*Task brief*. Reproduce the records below word for word, keeping every line unchanged.

*Supplied information*.
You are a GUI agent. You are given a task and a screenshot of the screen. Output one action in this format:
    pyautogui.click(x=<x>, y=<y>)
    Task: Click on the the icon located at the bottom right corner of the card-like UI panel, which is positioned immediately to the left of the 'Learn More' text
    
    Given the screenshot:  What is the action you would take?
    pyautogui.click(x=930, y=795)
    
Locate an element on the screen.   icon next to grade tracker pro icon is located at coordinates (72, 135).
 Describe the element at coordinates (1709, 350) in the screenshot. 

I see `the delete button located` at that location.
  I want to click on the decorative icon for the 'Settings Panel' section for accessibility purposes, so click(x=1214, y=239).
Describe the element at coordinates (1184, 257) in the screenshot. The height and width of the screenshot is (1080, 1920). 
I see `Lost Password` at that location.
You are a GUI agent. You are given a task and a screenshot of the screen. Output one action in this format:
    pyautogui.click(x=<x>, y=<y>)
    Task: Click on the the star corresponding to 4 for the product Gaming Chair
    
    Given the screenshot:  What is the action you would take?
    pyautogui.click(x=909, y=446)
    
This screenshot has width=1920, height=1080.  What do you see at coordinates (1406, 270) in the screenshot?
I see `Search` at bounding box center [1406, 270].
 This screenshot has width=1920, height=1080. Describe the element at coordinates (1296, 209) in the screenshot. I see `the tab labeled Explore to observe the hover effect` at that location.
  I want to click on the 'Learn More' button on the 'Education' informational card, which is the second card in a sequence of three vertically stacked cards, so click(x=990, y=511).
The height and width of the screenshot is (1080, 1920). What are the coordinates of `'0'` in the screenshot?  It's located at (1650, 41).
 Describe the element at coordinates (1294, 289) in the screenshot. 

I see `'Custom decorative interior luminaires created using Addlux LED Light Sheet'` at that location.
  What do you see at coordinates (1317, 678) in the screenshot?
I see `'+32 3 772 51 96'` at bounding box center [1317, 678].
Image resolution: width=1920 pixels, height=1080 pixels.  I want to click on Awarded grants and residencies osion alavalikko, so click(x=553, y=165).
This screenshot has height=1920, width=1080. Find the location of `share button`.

*Response below*.
You are a GUI agent. You are given a task and a screenshot of the screen. Output one action in this format:
    pyautogui.click(x=<x>, y=<y>)
    Task: Click on the the icon located at the bottom right corner of the card-like UI panel, which is positioned immediately to the left of the 'Learn More' text
    
    Given the screenshot:  What is the action you would take?
    pyautogui.click(x=930, y=795)
    
Locate an element on the screen.   icon next to grade tracker pro icon is located at coordinates (72, 135).
 Describe the element at coordinates (1709, 350) in the screenshot. 

I see `the delete button located` at that location.
  I want to click on the decorative icon for the 'Settings Panel' section for accessibility purposes, so click(x=1214, y=239).
Describe the element at coordinates (1184, 257) in the screenshot. The height and width of the screenshot is (1080, 1920). 
I see `Lost Password` at that location.
You are a GUI agent. You are given a task and a screenshot of the screen. Output one action in this format:
    pyautogui.click(x=<x>, y=<y>)
    Task: Click on the the star corresponding to 4 for the product Gaming Chair
    
    Given the screenshot:  What is the action you would take?
    pyautogui.click(x=909, y=446)
    
This screenshot has width=1920, height=1080.  What do you see at coordinates (1406, 270) in the screenshot?
I see `Search` at bounding box center [1406, 270].
 This screenshot has width=1920, height=1080. Describe the element at coordinates (1296, 209) in the screenshot. I see `the tab labeled Explore to observe the hover effect` at that location.
  I want to click on the 'Learn More' button on the 'Education' informational card, which is the second card in a sequence of three vertically stacked cards, so click(x=990, y=511).
The height and width of the screenshot is (1080, 1920). What are the coordinates of `'0'` in the screenshot?  It's located at (1650, 41).
 Describe the element at coordinates (1294, 289) in the screenshot. 

I see `'Custom decorative interior luminaires created using Addlux LED Light Sheet'` at that location.
  What do you see at coordinates (1317, 678) in the screenshot?
I see `'+32 3 772 51 96'` at bounding box center [1317, 678].
Image resolution: width=1920 pixels, height=1080 pixels.  I want to click on Awarded grants and residencies osion alavalikko, so click(x=553, y=165).
This screenshot has height=1920, width=1080. Find the location of `share button`.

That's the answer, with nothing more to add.